Connecticut offers three kinds of tax incentives for movie making: the film production tax credit, the digital animation tax credit and the film infrastructure tax credit.
The credits began in 2006 as a way to lure movie and television film production to Connecticut, but film companies can sell their tax credits to corporations looking to reduce their state tax burden and no industry utilizes the credits more than Connecticut’s flagship insurance industry.
According to the Department of Economic and Community Development’s annual reports, over a ten-year period Connecticut issued $959.5 million in film production and digital media tax credits, film production infrastructure tax credits and digital animation tax credits.
During that same ten-year period Connecticut’s insurance companies claimed $581.8 million in film tax credits, amounting to 60 percent of the issued credits, according to a review of the Department of Revenue Services’ annual reports.
The credits were applied against the insurance premium tax – the tax Connecticut levies on insurance plans sold in the state. Insurance companies can use the film tax credit to offset up to 55 percent of their insurance premium tax.
Corporations can also use the film tax credits to offset up to 70 percent of their corporation business tax.
During the same ten-year time period, corporations claimed $308.8 million in film tax credits against Connecticut’s corporate business tax, although some of those corporations could also be film companies.
The film tax credits are sold by film companies to Connecticut corporations through brokerage firms that specialize in selling tax credits in states that offer them. For instance, Film Incentives Group, LLC, claims on its website that it sold over $21 million in Connecticut film tax credits in 2015.
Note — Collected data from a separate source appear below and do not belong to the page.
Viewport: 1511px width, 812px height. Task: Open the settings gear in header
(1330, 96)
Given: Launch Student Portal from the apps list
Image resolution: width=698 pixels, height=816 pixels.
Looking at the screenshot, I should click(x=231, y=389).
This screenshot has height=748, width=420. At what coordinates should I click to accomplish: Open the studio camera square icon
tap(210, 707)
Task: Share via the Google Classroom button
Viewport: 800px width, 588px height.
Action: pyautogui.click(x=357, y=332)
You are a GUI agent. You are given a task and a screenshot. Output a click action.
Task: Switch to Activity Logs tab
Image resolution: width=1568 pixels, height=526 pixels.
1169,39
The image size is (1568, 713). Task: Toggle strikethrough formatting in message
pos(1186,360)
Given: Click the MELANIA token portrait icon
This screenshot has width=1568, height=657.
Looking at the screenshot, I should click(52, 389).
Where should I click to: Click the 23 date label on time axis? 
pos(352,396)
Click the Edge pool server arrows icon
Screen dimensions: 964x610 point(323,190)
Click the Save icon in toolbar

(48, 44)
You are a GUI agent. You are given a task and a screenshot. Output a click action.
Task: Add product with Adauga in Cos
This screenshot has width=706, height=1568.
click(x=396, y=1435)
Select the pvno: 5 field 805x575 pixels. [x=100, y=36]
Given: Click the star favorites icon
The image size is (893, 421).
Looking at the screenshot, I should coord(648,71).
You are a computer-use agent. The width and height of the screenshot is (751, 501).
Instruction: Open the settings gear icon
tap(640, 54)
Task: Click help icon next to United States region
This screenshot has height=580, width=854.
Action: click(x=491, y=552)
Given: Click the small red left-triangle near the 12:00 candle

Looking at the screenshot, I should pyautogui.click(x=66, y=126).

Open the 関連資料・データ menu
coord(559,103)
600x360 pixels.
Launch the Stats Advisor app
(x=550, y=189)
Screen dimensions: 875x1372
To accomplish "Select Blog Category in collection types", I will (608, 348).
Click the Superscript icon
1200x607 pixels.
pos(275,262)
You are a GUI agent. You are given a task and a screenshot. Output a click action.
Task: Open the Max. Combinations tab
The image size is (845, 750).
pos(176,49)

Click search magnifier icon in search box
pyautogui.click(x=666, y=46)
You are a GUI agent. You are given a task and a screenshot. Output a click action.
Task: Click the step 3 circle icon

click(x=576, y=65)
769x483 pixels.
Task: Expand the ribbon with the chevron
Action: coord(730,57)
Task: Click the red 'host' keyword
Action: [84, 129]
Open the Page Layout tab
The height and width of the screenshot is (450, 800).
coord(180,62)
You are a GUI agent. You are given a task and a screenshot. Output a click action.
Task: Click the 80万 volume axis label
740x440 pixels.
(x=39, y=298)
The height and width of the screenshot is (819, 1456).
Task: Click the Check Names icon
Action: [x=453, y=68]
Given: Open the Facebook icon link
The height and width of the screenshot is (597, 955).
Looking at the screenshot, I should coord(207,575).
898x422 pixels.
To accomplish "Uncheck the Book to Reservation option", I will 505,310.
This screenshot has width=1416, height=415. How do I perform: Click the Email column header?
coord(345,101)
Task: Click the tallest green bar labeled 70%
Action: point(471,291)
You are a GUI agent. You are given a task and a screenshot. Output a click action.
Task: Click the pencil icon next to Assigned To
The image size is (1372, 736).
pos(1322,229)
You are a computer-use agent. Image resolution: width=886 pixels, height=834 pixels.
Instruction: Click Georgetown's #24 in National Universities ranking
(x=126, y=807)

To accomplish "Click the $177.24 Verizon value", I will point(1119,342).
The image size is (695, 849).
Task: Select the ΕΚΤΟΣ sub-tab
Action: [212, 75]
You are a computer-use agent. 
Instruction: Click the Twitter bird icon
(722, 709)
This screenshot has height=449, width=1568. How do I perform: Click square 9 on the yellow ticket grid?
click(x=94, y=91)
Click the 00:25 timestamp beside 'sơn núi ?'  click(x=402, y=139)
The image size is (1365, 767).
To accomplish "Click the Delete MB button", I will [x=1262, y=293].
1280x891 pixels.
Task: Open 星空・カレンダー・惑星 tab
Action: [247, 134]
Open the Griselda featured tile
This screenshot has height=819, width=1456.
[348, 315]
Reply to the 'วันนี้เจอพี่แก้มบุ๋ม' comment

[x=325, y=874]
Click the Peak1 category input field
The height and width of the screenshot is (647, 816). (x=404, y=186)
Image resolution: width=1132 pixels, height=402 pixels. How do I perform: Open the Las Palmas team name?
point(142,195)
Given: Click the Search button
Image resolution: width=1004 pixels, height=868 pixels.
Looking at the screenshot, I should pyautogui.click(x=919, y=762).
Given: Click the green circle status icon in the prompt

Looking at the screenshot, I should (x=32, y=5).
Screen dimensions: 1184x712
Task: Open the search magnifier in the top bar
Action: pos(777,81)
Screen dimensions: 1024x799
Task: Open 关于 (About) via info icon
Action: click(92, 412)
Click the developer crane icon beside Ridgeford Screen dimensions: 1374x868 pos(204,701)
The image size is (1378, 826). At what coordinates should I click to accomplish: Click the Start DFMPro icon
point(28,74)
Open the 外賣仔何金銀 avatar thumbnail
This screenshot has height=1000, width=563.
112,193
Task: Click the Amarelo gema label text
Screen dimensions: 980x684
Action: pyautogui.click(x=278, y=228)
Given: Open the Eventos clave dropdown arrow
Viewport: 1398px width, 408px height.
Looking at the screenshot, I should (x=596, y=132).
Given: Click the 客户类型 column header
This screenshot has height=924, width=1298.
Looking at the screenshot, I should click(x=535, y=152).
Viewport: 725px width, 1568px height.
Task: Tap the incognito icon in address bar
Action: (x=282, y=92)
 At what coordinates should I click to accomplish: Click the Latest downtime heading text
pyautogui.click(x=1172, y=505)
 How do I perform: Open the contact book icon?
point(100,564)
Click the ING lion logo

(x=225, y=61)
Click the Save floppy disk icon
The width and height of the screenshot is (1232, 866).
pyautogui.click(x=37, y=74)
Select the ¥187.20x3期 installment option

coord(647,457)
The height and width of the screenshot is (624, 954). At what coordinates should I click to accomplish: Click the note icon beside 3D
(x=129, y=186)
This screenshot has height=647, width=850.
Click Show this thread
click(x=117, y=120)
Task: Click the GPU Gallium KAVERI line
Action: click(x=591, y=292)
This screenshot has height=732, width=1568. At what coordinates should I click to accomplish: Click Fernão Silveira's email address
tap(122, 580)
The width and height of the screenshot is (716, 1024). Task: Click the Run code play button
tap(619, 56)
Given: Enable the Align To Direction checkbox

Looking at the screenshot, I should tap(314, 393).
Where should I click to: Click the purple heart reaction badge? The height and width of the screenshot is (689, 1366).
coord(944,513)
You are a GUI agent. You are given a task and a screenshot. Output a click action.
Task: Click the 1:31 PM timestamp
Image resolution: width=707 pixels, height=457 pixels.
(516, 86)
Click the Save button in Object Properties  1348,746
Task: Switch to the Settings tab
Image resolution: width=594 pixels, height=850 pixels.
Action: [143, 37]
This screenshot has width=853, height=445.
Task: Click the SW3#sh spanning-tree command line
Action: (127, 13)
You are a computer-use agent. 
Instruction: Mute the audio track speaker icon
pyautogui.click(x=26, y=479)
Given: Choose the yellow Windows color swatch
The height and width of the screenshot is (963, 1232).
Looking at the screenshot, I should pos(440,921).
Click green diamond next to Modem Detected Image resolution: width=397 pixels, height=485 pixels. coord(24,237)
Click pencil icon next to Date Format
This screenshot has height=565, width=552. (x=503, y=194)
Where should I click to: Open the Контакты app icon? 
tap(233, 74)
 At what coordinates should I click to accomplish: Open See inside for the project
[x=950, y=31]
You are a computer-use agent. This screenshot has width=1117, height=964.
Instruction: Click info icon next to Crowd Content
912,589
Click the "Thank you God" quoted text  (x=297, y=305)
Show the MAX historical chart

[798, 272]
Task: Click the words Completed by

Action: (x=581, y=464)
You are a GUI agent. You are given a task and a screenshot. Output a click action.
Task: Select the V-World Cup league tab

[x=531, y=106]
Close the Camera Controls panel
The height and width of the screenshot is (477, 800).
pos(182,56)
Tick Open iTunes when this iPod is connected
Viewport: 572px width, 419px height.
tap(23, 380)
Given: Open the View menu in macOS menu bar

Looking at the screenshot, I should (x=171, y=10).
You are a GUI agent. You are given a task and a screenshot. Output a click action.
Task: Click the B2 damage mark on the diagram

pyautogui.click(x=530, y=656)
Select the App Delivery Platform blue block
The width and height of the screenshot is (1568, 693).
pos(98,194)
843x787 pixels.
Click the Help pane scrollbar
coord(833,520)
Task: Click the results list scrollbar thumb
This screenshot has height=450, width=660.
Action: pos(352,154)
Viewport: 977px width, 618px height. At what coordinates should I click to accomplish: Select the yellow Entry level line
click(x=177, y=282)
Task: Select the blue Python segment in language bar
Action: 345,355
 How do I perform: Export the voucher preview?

With the state awarding nearly $1 billion over ten years through its three television and film tax credits, the economic results are mixed, at best, and the DECD’s own reports find the credits have been a $772.8 million net loss for the state.
The report estimates that 4,632 new jobs were created on an average annual basis but notes that estimating the employment impact of the film credits on in-state employment is difficult and that many of those employed by film companies reside in other states.
The DECD report finds that “while there are gains in jobs, the additional revenues gained by the state do not compensate for the loss in state tax revenue due to the credits.”
Connecticut also lost Blue Sky Studios in 2021, when the Disney-owned company in Stamford closed down and laid off nearly 500 employees. The company had received $242.5 million in tax credits, but state auditors found that $66.8 million were improperly awarded to the studio. DECD disagreed with that finding.
A study conducted by the University of Southern California Sol Price School of Public Policy found film tax credits don’t result in increased economic activity or significant job growth.
According to DECD’s 2020 annual report, the agency has contracted with a consulting firm to study the economic impact of Connecticut’s film tax credits and said that it expected to receive the report by mid-2021 in order to make further recommendations.